Drafted No. 10 by the Milwaukee Bucks, who then traded him, Fredette began his NBA career with little chance to match the hype. Few rookies enter the NBA with as much publicity as Fredette got during his four years at Brigham Young, esspecially his attention-capturing final year in which he led the nation in scoring and was the college player of the year.
From this perspective, darned near no matter what he accomplished this season, Fredette was doomed to fail. Accounting for the outrageous expectations, hardly anyone thought his first season would turn out the way it has.
At 6-foot-2, Fredette has the skills of a shooting guard disguised in a point guard’s frame. From a starter to a role player to a bust, opinions greatly varied on his ability to make the transition from college star to professional player.
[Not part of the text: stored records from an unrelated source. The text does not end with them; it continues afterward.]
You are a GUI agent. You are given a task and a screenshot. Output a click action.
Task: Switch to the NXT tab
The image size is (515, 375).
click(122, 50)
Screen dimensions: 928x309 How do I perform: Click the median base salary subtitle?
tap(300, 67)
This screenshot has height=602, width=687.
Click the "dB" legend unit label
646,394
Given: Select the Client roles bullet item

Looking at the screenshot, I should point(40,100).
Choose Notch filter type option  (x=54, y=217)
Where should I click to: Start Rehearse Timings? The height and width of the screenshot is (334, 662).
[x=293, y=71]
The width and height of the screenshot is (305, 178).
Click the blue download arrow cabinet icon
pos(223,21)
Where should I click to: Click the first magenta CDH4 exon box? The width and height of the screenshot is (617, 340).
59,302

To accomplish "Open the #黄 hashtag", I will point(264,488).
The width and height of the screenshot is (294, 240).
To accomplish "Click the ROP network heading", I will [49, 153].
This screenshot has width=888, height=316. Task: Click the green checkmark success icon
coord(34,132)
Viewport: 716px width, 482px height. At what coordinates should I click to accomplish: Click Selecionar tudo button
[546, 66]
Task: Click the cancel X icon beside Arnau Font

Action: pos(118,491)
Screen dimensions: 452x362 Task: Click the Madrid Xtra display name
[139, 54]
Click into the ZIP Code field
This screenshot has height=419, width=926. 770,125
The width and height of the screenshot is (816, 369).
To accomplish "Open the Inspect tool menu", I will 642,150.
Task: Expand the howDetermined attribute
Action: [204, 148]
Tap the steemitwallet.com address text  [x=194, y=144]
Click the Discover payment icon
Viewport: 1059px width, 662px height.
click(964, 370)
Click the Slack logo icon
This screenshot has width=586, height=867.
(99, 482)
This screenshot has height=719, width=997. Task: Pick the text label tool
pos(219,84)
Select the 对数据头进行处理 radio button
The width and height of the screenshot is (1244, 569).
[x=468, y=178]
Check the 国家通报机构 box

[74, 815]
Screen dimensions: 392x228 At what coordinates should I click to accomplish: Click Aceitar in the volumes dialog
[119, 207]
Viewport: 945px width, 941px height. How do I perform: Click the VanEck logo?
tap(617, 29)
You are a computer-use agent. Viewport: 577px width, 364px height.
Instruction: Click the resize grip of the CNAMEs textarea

On its own merit, some could argue that Fredette’s lack of production this season came was no surprise. But it goes far beyond the 7.2 points and 1.8 assists he’s averaged.
His rookie season has been an unpleasant surprise on two fronts. Not only has Fredette barely made an impact this season, he’s actually not played even one second in five games. And even worse, another rookie has jumped ahead of him.
As the Kings play out the string of another losing season, point guard Isaiah Thomas has been organization’s best story. With little fanfare, the 5-foot-9 Thomas has been a huge discovery.
Not only did every NBA team bypass the chance to draft Thomas, only one thought enough of him to not bypass him twice. The Kings drafted Thomas with the last pick, behind 59 players.
While Fredette sits, Thomas prospers. For the time being, the future looks bright for only one player.
It didn’t start out that way.
With Paul Westphal as coach, Fredette had a significant role. In the eight games before Westphal was fired, Fredette averaged 25 minutes. With Keith Smart as coach, Fredette has played a total of 11 minutes in Sacramento’s last three games.
Along the way, Smart has bristled at questions about Fredette’s playing time. In multiple postgame interviews, Smart has cut off reporters when the line of questioning even hints at Fredette.
Clearly, Smart has felt the pressure surrounding his decisions on playing time for the franchise’s most hyped draft pick. Smart also hasn’t backed away from saying that in time Fredette will make his mark. Assistant coach Bobby Jackson, who works with Fredette individually, also concurs with his boss.
From a distance, it’s hard to figure out the situation.
For the first eight games of March, Fredette played at least 10 minutes in every game. In the ninth game, he got seven minutes but was back up to 20 minutes in the 11th game.
Recognizing that injuries and other issues factor into it, it’s got to be hard for Fredette to find any kind of flow. As it stands now, he’s nothing more than spot relief when a starter needs a brief rest.
For his part, Thomas plays a major role under Smart. Whether he makes only three of 13 shots, as he did in 48 minutes in an overtime loss to Houston, or goes for 28 points and 10 assists in 41 minutes in the loss to San Antonio on Wednesday, Thomas will be on the court.
So there you have it. While his coach professes hope for the future, Fredette faces an uncertain situation.